J. B‑C. : Comment tous ces créateurs sont-ils formés ?
Dès l’enfance, les Italiens apprennent à connaître Pinocchio, personnage inspiré par le goût de l’expérience sur le terrain et de la fantaisie intrépide. Illustration de Attilio Mussino. © INTERÉDITIONS
F. V. : En Italie, le « progettista » type a très souvent reçu une solide formation d’architecte, c’est-à-dire une formation longue et très structurée. Auparavant, il a, comme tous les jeunes Italiens, reçu à l’école, puis au lycée une formation à l’histoire de l’art (que l’on ne distingue pas de l’histoire tout court) et une bonne formation aux arts plastiques, sanctionnée au baccalauréat. Le jeune « progettista » commencera souvent sa carrière auprès d’un « maestro », patron d’une petite agence indépendante travaillant pour différents clients. On lui fera passer un bleu de travail pour aller comprendre, sur le terrain, les systèmes de fabrication et apprendre à bien communiquer avec ouvriers et ingénieurs. On notera encore que la presse quotidienne s’intéresse régulièrement au design et que les industriels sont abonnés à des revues comme Modo ou Domus qui les tiennent au courant des tendances du design dans le monde entier.

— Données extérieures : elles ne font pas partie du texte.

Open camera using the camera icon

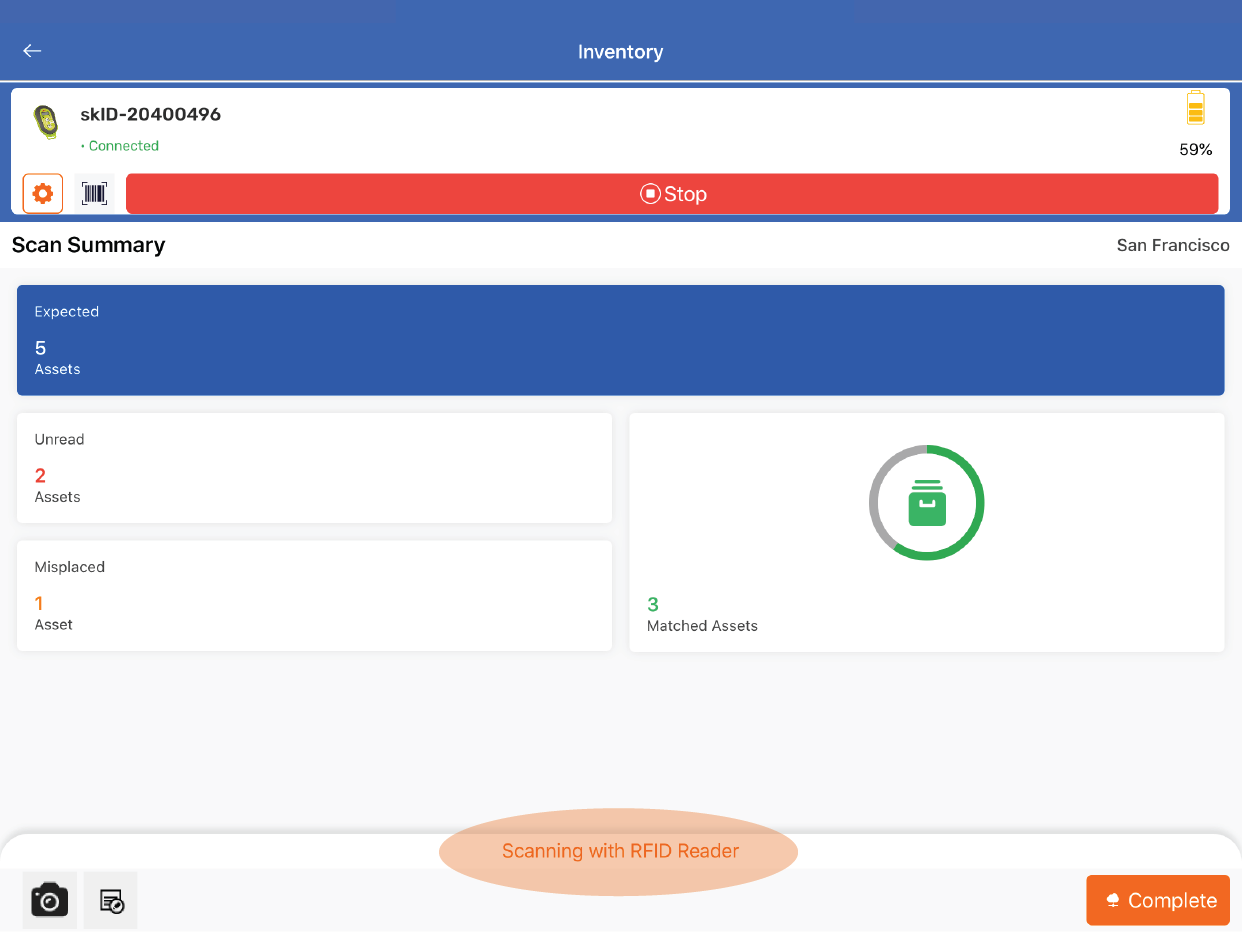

J. B‑C. : Nous aurions bien d’autres aspects des activités des districts à évoquer. Je pense à la mécanique, que nous avons tellement négligée en France, et qui demeure si importante en Italie. Je pense aussi aux aspects institutionnels, au rôle des partis politiques, à celui des organisations patronales, notamment dans la mutualisation du risque bancaire. Je sais que vous avez beaucoup d’idées sur tous ces sujets, mais je suis obligé de vous demander de conclure. Vous connaissez à fond l’Italie et ses districts. Vous connaissez aussi notre pays et ses lacunes. Quelles recommandations cette double expérience vous amène-t-elle à adresser aux membres de notre « communauté polytechnicienne » dont beaucoup ont encore un rôle direct à jouer pour faire que notre pays sorte enfin du sous-emploi.
F. V. : Je me permettrai de formuler deux recommandations :
1. Suivre le conseil de Luciano Benetton qui dit : « On ne comprend vraiment quelque chose qu’en usant ses souliers. » Donc aller sur place. Rencontrer des industriels, des designers. Les écouter. Identifier le rôle décisif des acteurs locaux qui informent, coordonnent et animent ces systèmes complexes.
2. Imaginer des transferts vers la France. Je pense qu’il faudrait monter, selon cette formule, des projets novateurs dans un secteur donné et sur un territoire donné en utilisant l’organisation typique des districts industriels. À condition de bien préparer les acteurs à jouer leur rôle dans une configuration de ce genre, je pense que l’on prouvera qu’il y a d’autres manières de faire fonctionner un univers économique.